Constellation Insights
Oracle is buying API (application programming interface) management startup Apiary, fleshing out its offerings for this increasingly important area of software. From Oracle's announcement:

Apiary has helped companies create hundreds of thousands of APIs and products that their customers and partners love to use. APIFlow spans the API creation lifecycle, including design, governance, testing, and documentation, while supporting API Blueprint and OpenAPI industry standards. Together, Oracle and Apiary will help companies thrive in the digital economy by comprehensively managing connectivity complexity and API proliferation.

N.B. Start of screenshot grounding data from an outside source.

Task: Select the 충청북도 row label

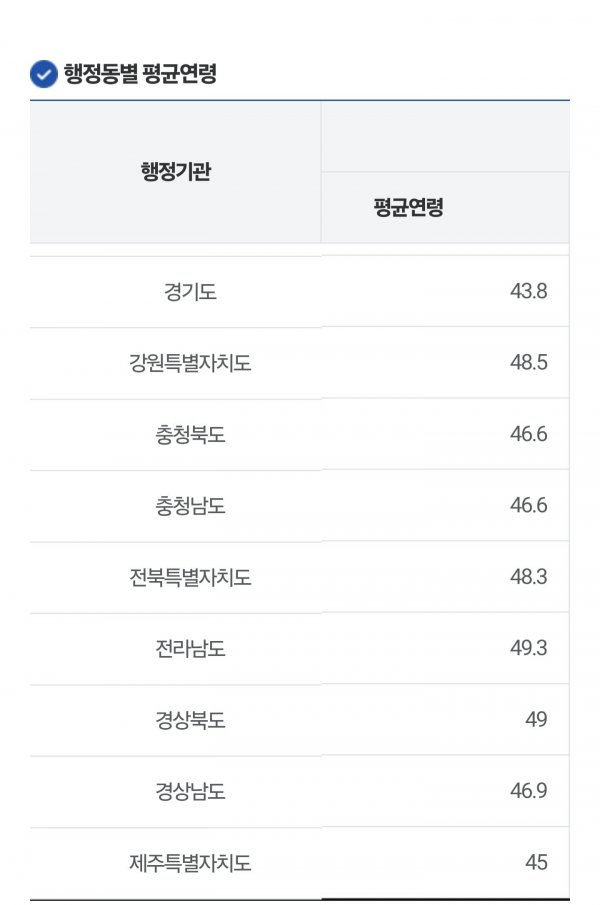Action: click(x=190, y=435)
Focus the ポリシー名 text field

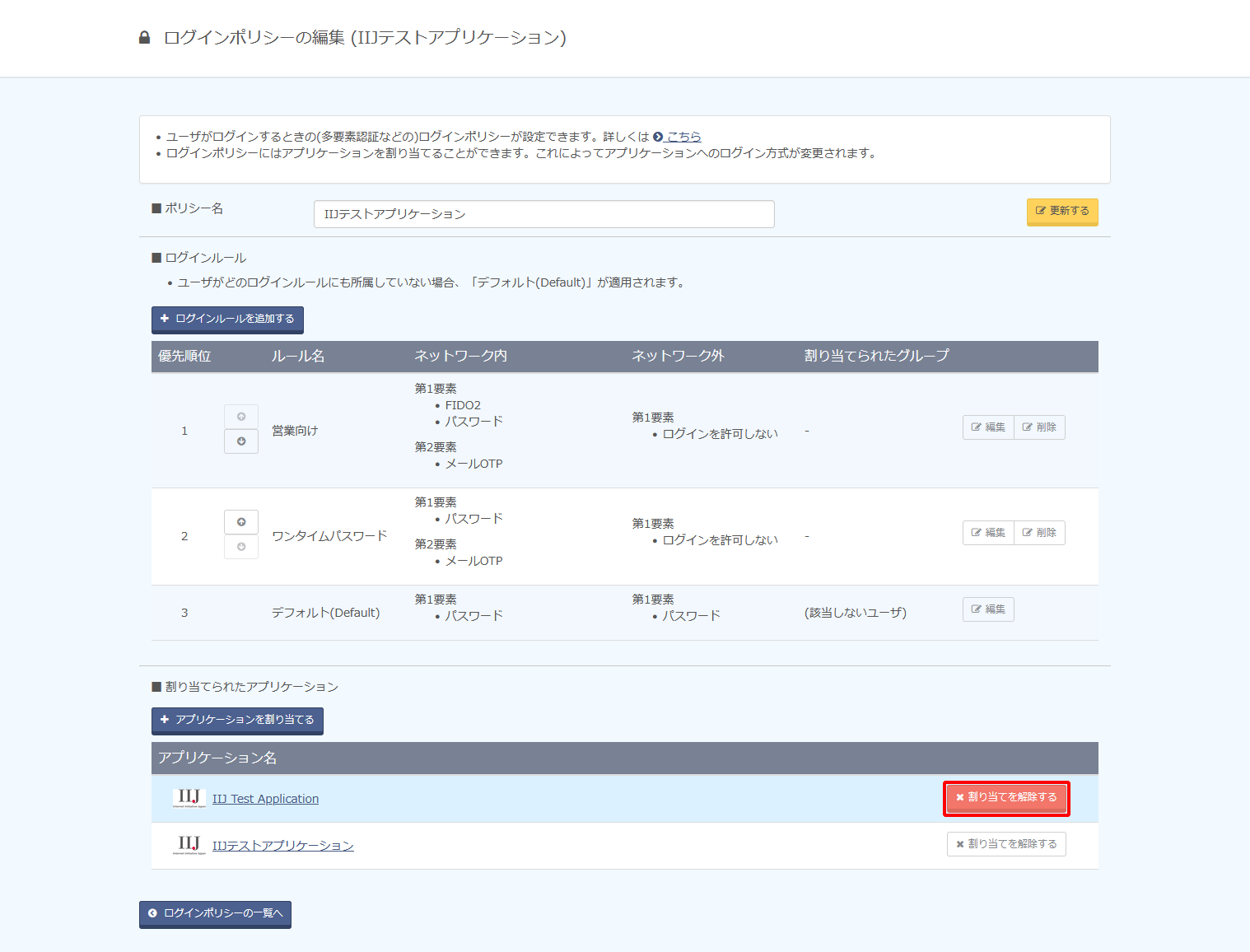tap(543, 214)
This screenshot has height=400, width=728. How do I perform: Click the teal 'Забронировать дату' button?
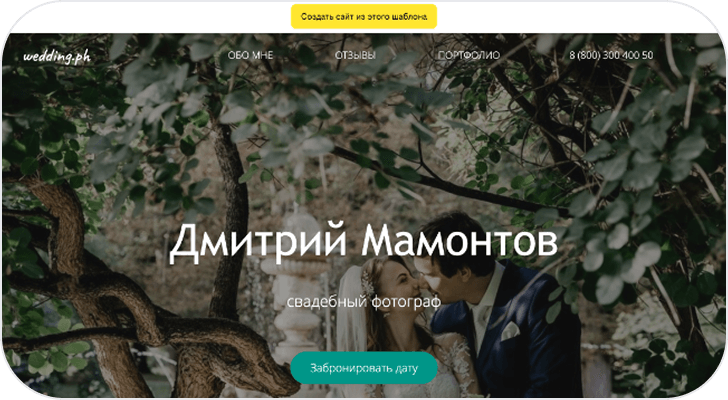pos(364,368)
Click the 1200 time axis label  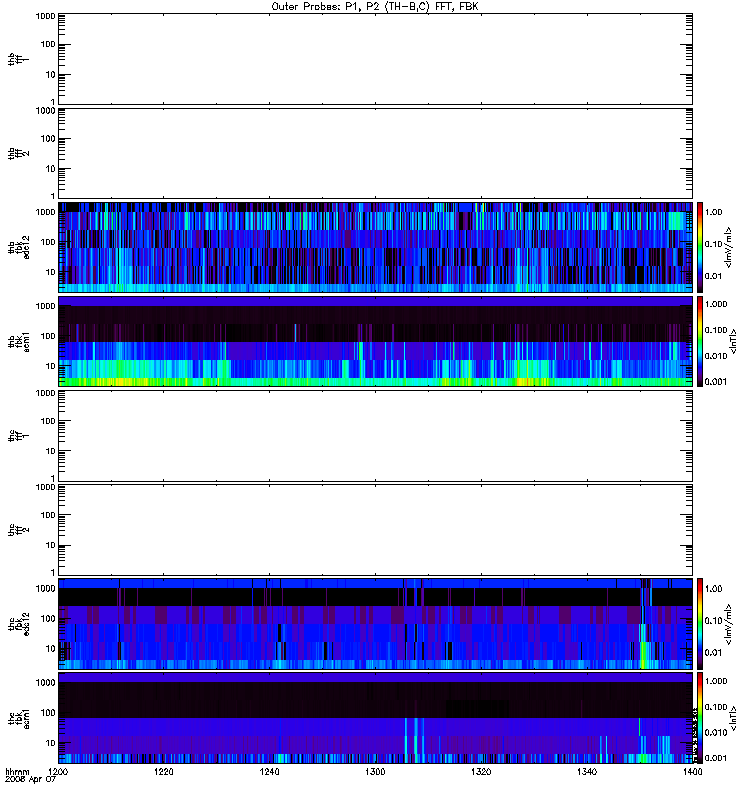tap(58, 771)
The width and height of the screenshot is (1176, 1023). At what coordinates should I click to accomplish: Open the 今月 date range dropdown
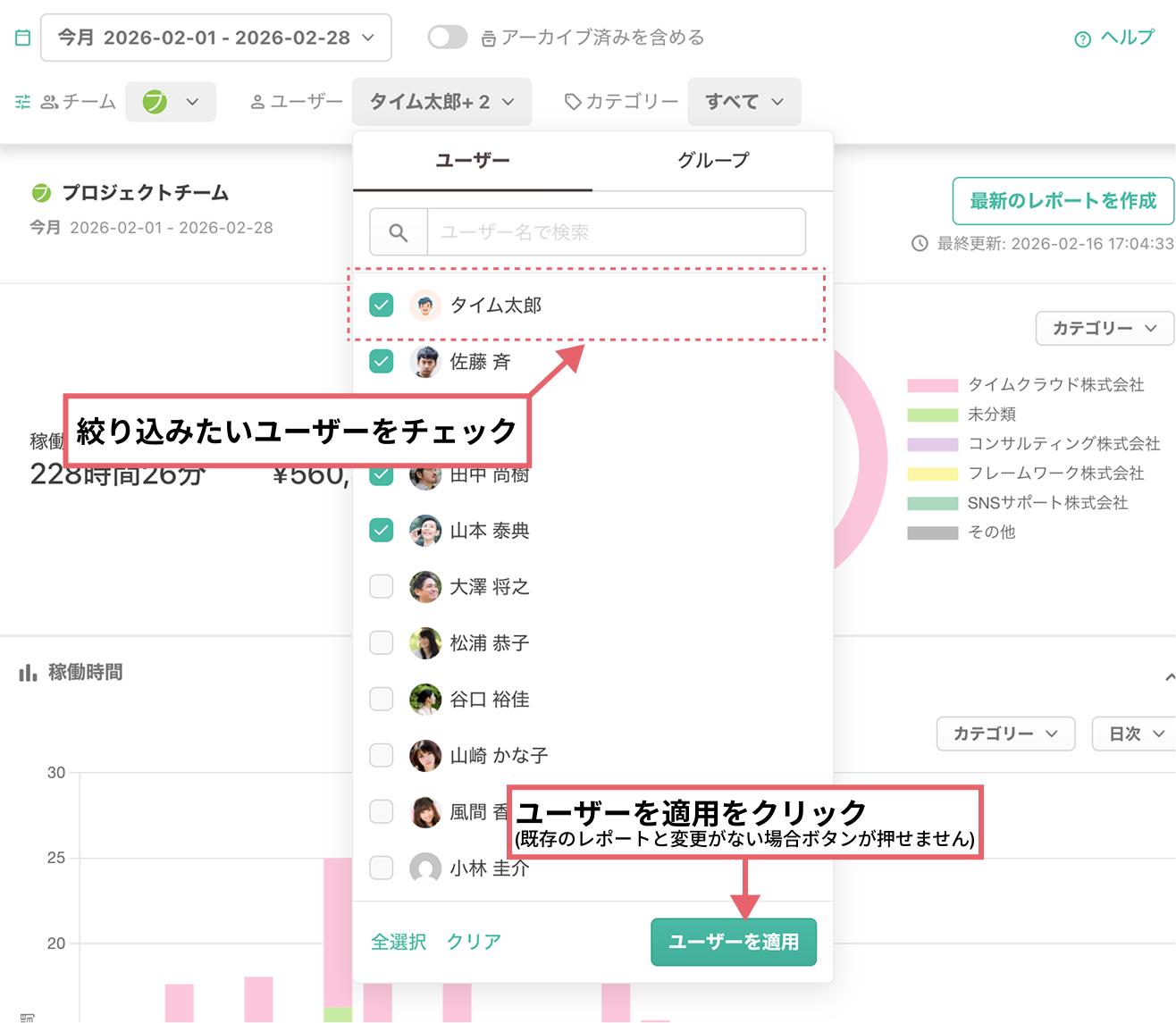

Oracle already has API management capabilities through its Integration Cloud, with which companies can "secure, consume, monetize and analyze APIs," it said in a statement. Where Apiary comes in is as a front-end environment for designing, creating and providing governance over APIs and the combination will create the industry's most complete platform, Oracle said.

APIs are flourishing as a means of connecting legacy applications, cloud software and devices with customers and partners. Apiary's design tools allow for rapid API prototyping and mock testing, while its governance components help users avoid duplicating APIs, set company-wide standards for API development, and avoid code fragmentation through change management tools, Oracle said.

Terms of the deal were not disclosed, but Apiary is on the smaller side, with about 30 employees and having raised just $8.5 million in venture capital. Nonetheless, it boasts an impressive roster of enterprise customers, including Siemens, Viacom, NBC, Bloomberg, Microsoft and United. 

The acquisition follows Google's $625 million purchase in September of Apigee, Red Hat's acquisition of 3Scale in June, and Tibco's purchase of Mashery in 2015. Remaining prominent independent API management vendors include Mulesoft, WSO2 and Akana—all of which seem like prime acquisition targets for the likes of IBM, SAP and Microsoft.

While small, Apiary's team is skilled at API design, something that that Oracle hasn't been, says Constellation Research VP and principal analyst Holger Mueller.

Also, indications are that Oracle will retain Apiary as an independent product, rather than fully absorb its capabilities into its broader SOA and Integration clouds—which is a good thing. "API Management needs openness and 3rd-party integration," Mueller says. "Oracle now has a shot at this. APIs are crucial for next-generation applications—they are the endoskeleton of any modern application."